Criminal Sentencing, William F. Buckley, and Modern Vulnerability Prioritization
May 20, 2020
William F. Buckley, noted US author and frequent debater, once offered this gem during one of his political exchanges:
"... saying that the man who pushes an old lady into the path of a hurtling bus is not to be distinguished from the man who pushes an old lady out of the path of a hurtling bus: on the grounds that, after all, in both cases someone is pushing old ladies around."
I was reminded of this quote after reading a blog post by one of our competitors. The post promoted a paper they’d just released detailing how their vulnerability prioritization methodology would rank the most “dangerous” CVEs published in 2019.

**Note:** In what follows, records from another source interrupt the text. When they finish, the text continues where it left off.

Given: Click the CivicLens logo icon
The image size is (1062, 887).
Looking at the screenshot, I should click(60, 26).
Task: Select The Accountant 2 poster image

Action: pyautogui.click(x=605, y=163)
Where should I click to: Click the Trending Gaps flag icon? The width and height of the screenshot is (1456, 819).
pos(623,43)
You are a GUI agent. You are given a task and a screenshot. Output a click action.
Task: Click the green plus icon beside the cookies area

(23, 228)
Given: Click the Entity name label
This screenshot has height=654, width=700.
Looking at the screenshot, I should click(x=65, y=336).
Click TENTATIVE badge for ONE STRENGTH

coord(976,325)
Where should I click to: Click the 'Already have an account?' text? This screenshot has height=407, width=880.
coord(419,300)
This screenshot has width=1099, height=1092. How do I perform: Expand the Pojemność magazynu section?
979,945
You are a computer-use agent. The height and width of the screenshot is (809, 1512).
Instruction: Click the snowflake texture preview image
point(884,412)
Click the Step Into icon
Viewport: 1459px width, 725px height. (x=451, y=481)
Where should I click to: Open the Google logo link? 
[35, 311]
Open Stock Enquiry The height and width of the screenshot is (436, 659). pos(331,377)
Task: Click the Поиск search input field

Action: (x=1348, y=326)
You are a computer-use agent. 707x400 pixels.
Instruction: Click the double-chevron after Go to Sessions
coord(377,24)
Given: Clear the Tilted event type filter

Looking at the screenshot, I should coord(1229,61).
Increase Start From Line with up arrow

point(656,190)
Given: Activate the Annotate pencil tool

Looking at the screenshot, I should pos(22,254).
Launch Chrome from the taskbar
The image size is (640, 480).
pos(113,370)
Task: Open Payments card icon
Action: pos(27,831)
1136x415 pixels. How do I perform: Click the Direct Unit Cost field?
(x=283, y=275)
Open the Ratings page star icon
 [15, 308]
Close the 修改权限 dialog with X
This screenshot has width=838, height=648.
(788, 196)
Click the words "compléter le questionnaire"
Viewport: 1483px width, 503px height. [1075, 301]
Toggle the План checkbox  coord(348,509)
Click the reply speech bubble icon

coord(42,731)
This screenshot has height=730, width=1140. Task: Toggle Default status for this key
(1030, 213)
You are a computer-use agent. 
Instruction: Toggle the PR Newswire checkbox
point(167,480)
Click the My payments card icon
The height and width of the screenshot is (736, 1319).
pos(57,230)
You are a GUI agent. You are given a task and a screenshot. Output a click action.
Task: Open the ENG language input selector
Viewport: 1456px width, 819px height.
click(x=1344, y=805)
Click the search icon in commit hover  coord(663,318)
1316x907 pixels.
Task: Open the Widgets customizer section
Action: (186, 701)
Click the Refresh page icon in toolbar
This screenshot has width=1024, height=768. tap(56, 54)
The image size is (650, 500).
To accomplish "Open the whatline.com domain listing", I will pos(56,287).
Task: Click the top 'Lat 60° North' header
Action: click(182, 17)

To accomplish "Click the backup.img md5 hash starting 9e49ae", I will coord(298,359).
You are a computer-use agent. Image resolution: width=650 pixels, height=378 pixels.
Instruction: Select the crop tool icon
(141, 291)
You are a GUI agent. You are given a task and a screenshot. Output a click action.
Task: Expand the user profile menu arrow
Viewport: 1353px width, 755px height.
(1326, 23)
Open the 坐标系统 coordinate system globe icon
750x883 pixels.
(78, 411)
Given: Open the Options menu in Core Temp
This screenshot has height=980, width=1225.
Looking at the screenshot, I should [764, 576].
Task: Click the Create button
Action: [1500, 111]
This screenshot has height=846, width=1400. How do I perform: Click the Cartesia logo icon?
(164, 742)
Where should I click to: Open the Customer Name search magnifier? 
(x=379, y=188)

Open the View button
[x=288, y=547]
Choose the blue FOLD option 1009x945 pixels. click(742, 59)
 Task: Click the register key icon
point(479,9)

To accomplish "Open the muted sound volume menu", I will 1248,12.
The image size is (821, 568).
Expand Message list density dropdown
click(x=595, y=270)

At first I was confused by the headline; it made no sense to me. Here at Delve, we know that no CVE is inherently dangerous. No CVE is inherently innocuous. So how could such a list be made? At Delve, our vulnerability management philosophy would lead us to the conclusion that a list of the “most dangerous” CVEs in a vacuum has no meaning.
Now back to our William F. Buckley quote. Irrespective of whether or not one agrees with Buckley’s political positions, his clever mini-parable highlights the importance of context. Is someone who shoves old ladies a bad person? Probably...but not necessarily. It all depends on the context of the shoving behavior.
Similarly, context is the key to understanding the relative risk of a given vulnerability. The problem with the CVSS score, and also with our competitors’ vulnerability scoring methodologies, is that they deliver a fixed score for a given vulnerability, independent of its context on a specific enterprise network. This is why they can create a list of the most “dangerous” vulnerabilities of 2019; the vulnerabilities must have a fixed “level of danger” to create such a ranking. In reality, however, the risk of a vulnerability depends heavily on where it’s located on the network and the specific characteristics of its environment.
Certainly, there are some primitive factors that can help quantify the risk of a vulnerability, for example if it’s remotely exploitable or if there’s an existing exploit (or likely to be one) targeting it, but those represent just a cursory analysis of the vulnerability’s risk at best. What if a locally-exploitable vulnerability is located on a server that’s also running a web application, or a remotely exploitable vulnerability is on an isolated network subnet with no remote access? What about ostensibly low-risk vulnerabilities on business-critical assets, or low-scoring CVSS vulnerabilities located on the assets most attractive to attackers (we call them “outlier” assets at Delve).
Rather than view each vulnerability in a vacuum, Delve’s Contextual Prioritization assesses the relative risk of each vulnerability on the network in its own specific context (and continuously re-calculates these scores). Thus, vulnerability priority scores will not only vary from network to network, but from location to location on the same network. Using over 35 factors and Delve’s AI engine, Contextual Prioritization re-calculates the relative ranking of each vulnerability on a network every 5 minutes, so teams know which vulnerability represents the highest risk to the organization and needs to be addressed first, second, third, and so on.
Politicians and other public officials are notorious for a time-worn, go-to excuse when they’re caught saying something damaging: “My comments were taken out of context.” And although not the case often, at times, that defense is legitimate. Context matters. Our judicial system is defined by context. Sentences for killing someone vary widely; indeed, there are circumstances where killing someone is not even a crime (self-defense). Punishment is nearly always based on context.
The same goes for vulnerabilities. A one-size-fits-all approach doesn’t apply to CVE risk scores. This reality makes it much more difficult - impossible in our opinion - to write a blog about the top 10 most dangerous CVEs, but evaluating vulnerabilities in context will, on the other hand, intelligently inform your remediation efforts, assuring you’re genuinely maximizing your vulnerability risk reduction for every remediation resource spent.